▶ **Problem statement**: According to the text below about the British cycling team, on what date did the team fold?

British cycling team

AT85 Pro Cycling was a British UCI Continental cycling team founded in 2017 by sports director Tim Elverson. The team folded on 17 March 2023.

==Team history==
The team formed as Bike Channel–Canyon in 2017. It recorded three wins during its inaugural season, all at the Tour of Quanzhou Bay. Stage 1 was won by Harry Tanfield, with Rory Townsend taking the lead in the minor classifications. Max Stedman won stage 2 of the race taking the lead on the Queen stage, he held the lead at the end of the following stage to win the race overall.

On 1 January 2018, the team announced that Eisberg had stepped up its sponsorship to allow the team to function after Bike Channel went into administration.

The team enjoyed two hugely successful seasons. Some of the highlights of their 2018 campaign include Harry Tanfield winning stage one of the Tour de Yorkshire, which led to him being signed by World Tour team . The team won the overall title in the Tour Series, the UK's premier circuit racing championship. Charlie Tanfield became a world champion in the UCI Track Cycling World Championships team pursuit and won a gold medal in the individual pursuit at the Commonwealth Games. He was also crowned British under-23-time trial champion on the road. Ryan Christensen, Max Stedman, and Charlie Tanfield were selected to race at the under-23 UCI Road World Championships in Austria, the latter in the time trial. At the Tour of Britain, the team recorded three top-10 stage finishes, Max Stedman was 20th in the general classification, and Alex Paton won the Eisberg sprints jersey.

Saved entries
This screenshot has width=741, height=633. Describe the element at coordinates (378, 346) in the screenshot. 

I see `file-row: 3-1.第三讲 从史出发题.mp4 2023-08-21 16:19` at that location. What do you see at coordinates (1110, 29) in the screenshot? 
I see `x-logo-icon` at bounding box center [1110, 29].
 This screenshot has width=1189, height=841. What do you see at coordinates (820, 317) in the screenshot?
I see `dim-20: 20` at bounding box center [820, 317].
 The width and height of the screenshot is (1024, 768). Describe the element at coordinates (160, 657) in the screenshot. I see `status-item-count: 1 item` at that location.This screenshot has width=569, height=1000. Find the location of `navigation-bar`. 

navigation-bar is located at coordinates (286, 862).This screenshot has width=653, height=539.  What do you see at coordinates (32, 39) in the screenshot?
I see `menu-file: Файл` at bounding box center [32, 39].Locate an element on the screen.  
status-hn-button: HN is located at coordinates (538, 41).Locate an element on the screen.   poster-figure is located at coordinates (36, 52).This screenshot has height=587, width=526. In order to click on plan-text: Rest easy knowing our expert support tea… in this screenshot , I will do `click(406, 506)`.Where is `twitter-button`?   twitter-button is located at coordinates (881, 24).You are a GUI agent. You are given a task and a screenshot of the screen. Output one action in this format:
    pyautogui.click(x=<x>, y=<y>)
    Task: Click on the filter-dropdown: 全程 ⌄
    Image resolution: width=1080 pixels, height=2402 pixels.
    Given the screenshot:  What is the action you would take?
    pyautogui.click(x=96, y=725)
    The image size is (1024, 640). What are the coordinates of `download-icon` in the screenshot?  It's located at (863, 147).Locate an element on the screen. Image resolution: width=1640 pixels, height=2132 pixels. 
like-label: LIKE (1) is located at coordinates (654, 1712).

▶ **Task response**: 17 March 2023